##### Texte à lire #####
Les révélations de Rue89 et France Inter sur les circuits de financement d’organismes de formation professionnel rattachés à l’Union des industries des métiers de la métallurgie (UIMM), principale fédération du Medef, ont été publiées il y a plus d’un mois dans Politis (n° 1000, daté du 30 avril 2008) et sont disponibles sur le site du journal (http://www.politis.fr/Mauvais-fonds,3614.html?var_recherche=mauvais%20fonds).

Le contenu de l’enquête publiée dans Politis va bien plus loin dans son contenu que ce que l’on peut lire sur le site Rue89 sous le titre : « UIMM: la caisse noire remplie par des stagiaires fantômes » et que France Inter a longuement repris. Nous faisons mention d’un « dossier sensible » du 24 octobre 1997, dans lequel Annick Lepage a détaillé les mécanismes, ainsi que les organismes concernés, par les détournements des fonds de la formation professionnelle. Nous indiquons aussi que les dirigeants de l’UIMM, Denis Gautier-Sauvagnac et son adjoint Dominique de Calan, étaient informés de dossier et de l’ampleur des détournements.

Les coulisses d’une enquête

L’exclusivité revendiquée par les deux médias est abusive. Quand nous avons débuté cette enquête, il y a deux mois, une informatrice, ancienne déléguée régionale d’une fédération du Medef, mais toujours en activité, demandant de respecter son anonymat, nous a fourni des documents internes apportant la preuve de détournements de l’argent public au profit de la nébuleuse que forme l’UIMM. Nous publierons prochainement quelques unes des « révélations » sur ce sujet que les médias cités dans cet article n’ont curieusement pas encore publié. Il y a sans doute différente façon de réaliser une enquête…

Cette personne nous a mis en relation avec l’un des témoins dont le juge Roger Le Loire a enregistré la déposition, en particulier Annick Lepage. Nous avons rencontré cette personne et nous l’avons contacté à de nombreuses reprises pour avancer dans notre enquête, ainsi que d’autres personnes. Certains des propos d’Annick Lepage ont été confirmés par un ex-dirigeant des « questions de formation » de la Fédération des industries mécaniques (FIM), dont le témoignage est aussi dans le dossier du juge Le Loire.
#####
Liste des tâches ->
1: Extrayez du texte sur l'enquête visant l'UIMM le passage qui va de « Le contenu de » à « l’ampleur des détournements. », sans rien y changer.
2: Prolongez le texte sur l'enquête visant l'UIMM à partir de sa dernière phrase.
##### Lignes fournies #####
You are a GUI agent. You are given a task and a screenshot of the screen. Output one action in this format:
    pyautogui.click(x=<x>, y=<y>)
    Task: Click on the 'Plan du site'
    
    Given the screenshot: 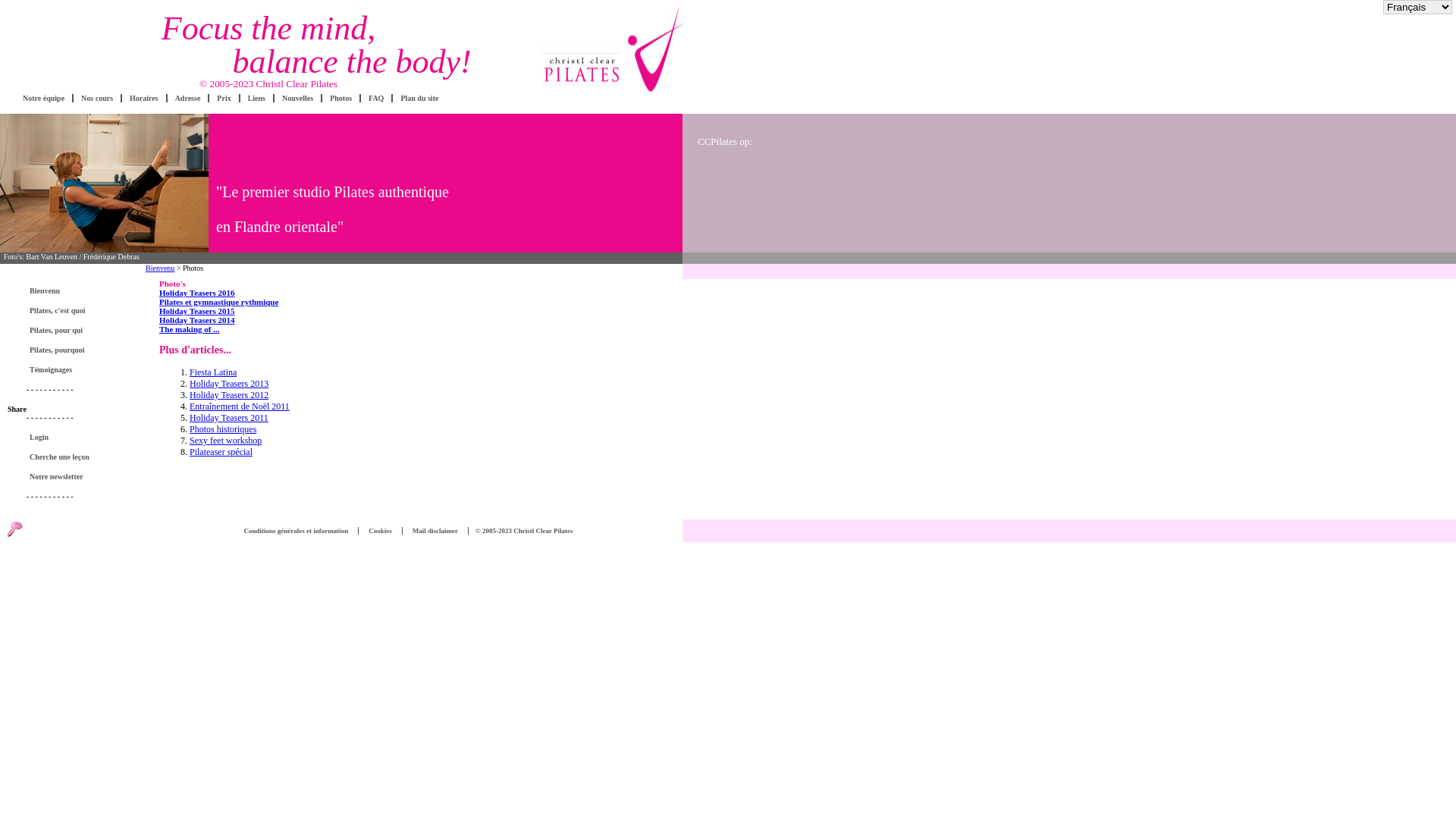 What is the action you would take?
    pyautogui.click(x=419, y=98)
#####
Réponses ->
1:
Le contenu de l’enquête publiée dans Politis va bien plus loin dans son contenu que ce que l’on peut lire sur le site Rue89 sous le titre : « UIMM: la caisse noire remplie par des stagiaires fantômes » et que France Inter a longuement repris. Nous faisons mention d’un « dossier sensible » du 24 octobre 1997, dans lequel Annick Lepage a détaillé les mécanismes, ainsi que les organismes concernés, par les détournements des fonds de la formation professionnelle. Nous indiquons aussi que les dirigeants de l’UIMM, Denis Gautier-Sauvagnac et son adjoint Dominique de Calan, étaient informés de dossier et de l’ampleur des détournements.

2:
Toujours en ce qui concerne la corruption en matière de formation professionnelle, nous avons aussi consulté les rapports du service central de prévention de la corruption (SCPC) qui sont disponibles sur Internet. Nous rappelons que dans le rapport 1998-1999, il est écrit que dans le secteur de la formation professionnelle « la fraude et la corruption règnent car tous les intervenants ont un intérêt à frauder, aussi bien les stagiaires que les organismes de formation, les organismes collecteurs ou les entreprises ». Donc, bien avant les « révélations » de Rue89 et de France Inter, nous avons enregistré et demandé, auprès d’autres sources, la confirmation du témoignage d’Annick Le Page. C’est pourquoi Politis a publié le 30 avril, en « exclusivité », le fruit de cette enquête qui a été écrite et imprimée avant que MédiaPart publie sa propre enquête à partir de la déposition d’Annick Lepage.

A propos de MediaPart, Annick Lepage nous a contacté par téléphone pour nous prévenir ne pas avoir été informée par les journalistes de la publication du contenu de sa déposition sur le site de MédiaPart. L’article de MediaPart fut bizarrement publié juste avant que paraisse dans les kiosques et maisons de la presse le numéro de l’hebdomadaire contenant notre enquête.

Nous rappelons qu’aucun de ces médias n’a pour l’instant publié ce que nous avons appris sur le détournement de l’argent public. Pourtant une enquête sérieuse aurait pu amené ces médias à remonter les différentes sources qui nous amené à publier dans un premier temps cette enquête sur le détournement de l’argent de la formation professionnelle.